Sefer Devarim is Moshe’s farewell address to Bnei Yisrael. In it he reviews everything that happened to the nation from after they left Mitzrayim until this point as well as most of the mitzvos. In this week’s parshah, Parshas Va’eschanan, we have several famous passages such as the parshah of Ve’ahavta from the daily Shema, the Aseres Hadibros (with a few changes from the original in Parshas Yisro) and Ve’haya Ki Yiveacha, one of the parshiyos contained in Tefillin, which highlight key mitzvos and events. Even without these important and famous parshiyos we could easily deduce that whatever is contained in Sefer Devarim must be extremely important as this is what Moshe chose to give over right before he died. However, sometimes it’s not only what we see from Moshe’s words, but from his actions that we learn the greatest lessons from.

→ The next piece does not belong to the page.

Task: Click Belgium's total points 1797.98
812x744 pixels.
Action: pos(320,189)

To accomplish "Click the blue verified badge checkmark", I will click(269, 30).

At the beginning of Shlishi, the pasuk says, “אָז יַבְדִּיל מֹשֶׁה שָׁלֹשׁ עָרִים בְּעֵבֶר הַיַּרְדֵּן” “Then Moshe separated three cities on the side of the Jordan” (Devarim 4:41). These cities are in connection to the Arei Miklat (Cities of Refuge), the collection of cities where someone who killed accidently would run to and live until the death of the Kohen Gadol. There were three of these cities in Eretz Yisrael and three on the other side of the Yarden, the Jordan River, where the tribes of Reuven, Gad, and half of Menashe lived. The pasuk says that Moshe set aside the three cities outside of Eretz Yisrael before he died. Rashi adds something which makes this seemingly side detail unbelievable. The Gemarah in Makkos (10a) says that the three Arei Miklat outside of Eretz Yisrael had no significance at all until the three cities in Eretz Yisrael were set up. If someone killed accidently in the meantime, they did not go to those three cities. This means that Moshe’s efforts at this time were wholly unnecessary from a practical point of view. We learn from here that when you have the opportunity to participate in a mitzvah, or even just the planning of a mitzvah, you should do as much of it as you can.

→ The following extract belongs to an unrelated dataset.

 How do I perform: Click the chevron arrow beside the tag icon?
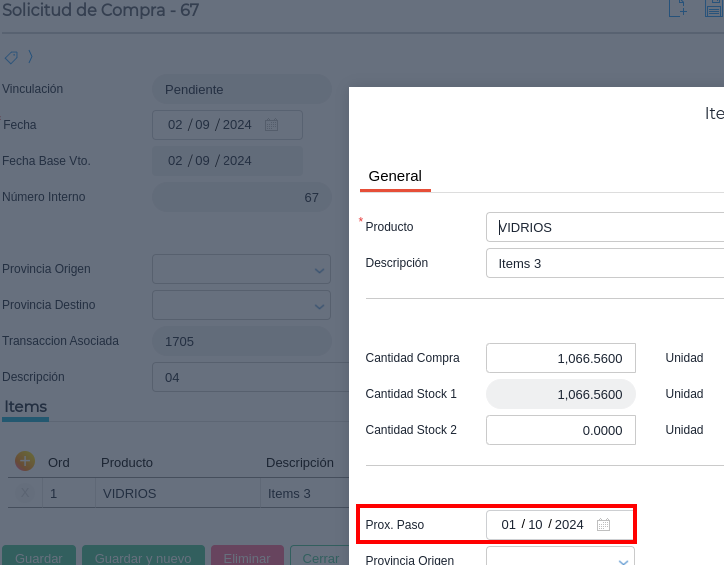(30, 57)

We see this same idea by Dovid Hamelech, even after Hashem told him that he would not be the one to build the Beis Hamikdash, he still collected many of the materials needed for its construction to give to his son Shlomo. Another example would be an old man planting an esrog tree. Since esrog trees take a few years to mature, by the time the fruit would be ready to use for the mitzvah, the old man may have already passed away. However, his planting the tree for other people to use is his contribution to the mitzvah even if planting the tree is not a mitzvah.

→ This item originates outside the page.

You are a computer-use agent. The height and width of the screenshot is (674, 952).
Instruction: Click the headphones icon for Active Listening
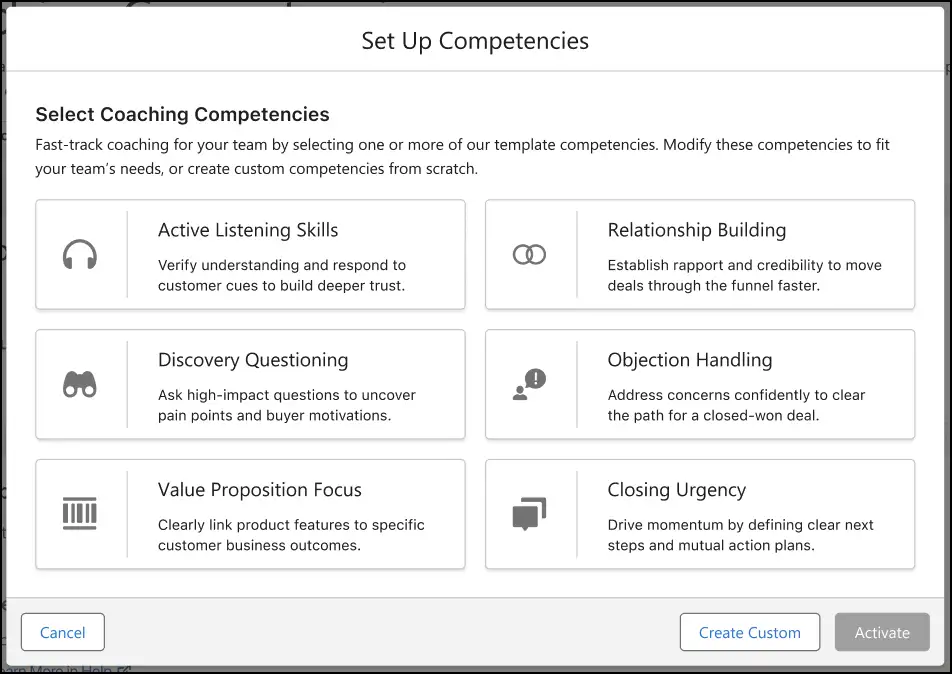pos(80,254)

The Kli Yakar uses this to explain the language of the pasuk immediately before ours. It says, “וְשָׁמַרְתָּ אֶת חֻקָּיו וְאֶת מִצְוֹתָיו אֲשֶׁר אָנֹכִי מְצַוְּךָ הַיּוֹם אֲשֶׁר יִיטַב לְךָ וּלְבָנֶיךָ אַחֲרֶיךָ” “And you shall observe his laws and his commandments, which I command you this day, that it may be well with you and your children after you…” (4:40). The word “אַחֲרֶיךָ” “after you” seems to be extra, why can’t the pasuk just say “and your children”? He explains that the mitzvos that you do are not only for you and your children, they are potentially for your children many generations later! This is why the pasuk used the words “אָז יַבְדִּיל מֹשֶׁה”, it connects it directly to the pasuk before where we discussed doing mitzvos for even after your lifetime. We see in the very next pasuk Moshe doing this very thing.
The Kli Yakar explains further that in Pasuk 44 when it says, “וְזֹאת הַתּוֹרָה אֲשֶׁר שָׂם מֹשֶׁה לִפְנֵי בְּנֵי יִשְׂרָאֵל” “And this is the teaching which Moshe set before the children of Yisrael” (4:44), it is referring to this very idea. We should preform every mitzvah in this way, in preparation not only for ourselves but for future generations of Jews.
With all the lessons that we learn from Moshe in Sefer Devarim, this one resonates the most. We always prepare for later in life in order to be set up for when we can no longer take care of things. Perhaps we should do the same with mitzvos. Let’s start to look around and see what steps we can take in order that we will always have mitzvos ready and waiting for us. And if it doesn’t end up being for us, then let’s make sure that someone else will be able to produce a mitzvah from our efforts. As we see from Moshe Rabbeinu and Dovid Hamelech, we must always strive to do mitzvos even if we know that we won’t be the ones fulfilling them. With that attitude, the performance of mitzvos in Bnei Yisrael will only increase bringing mashiach closer and closer.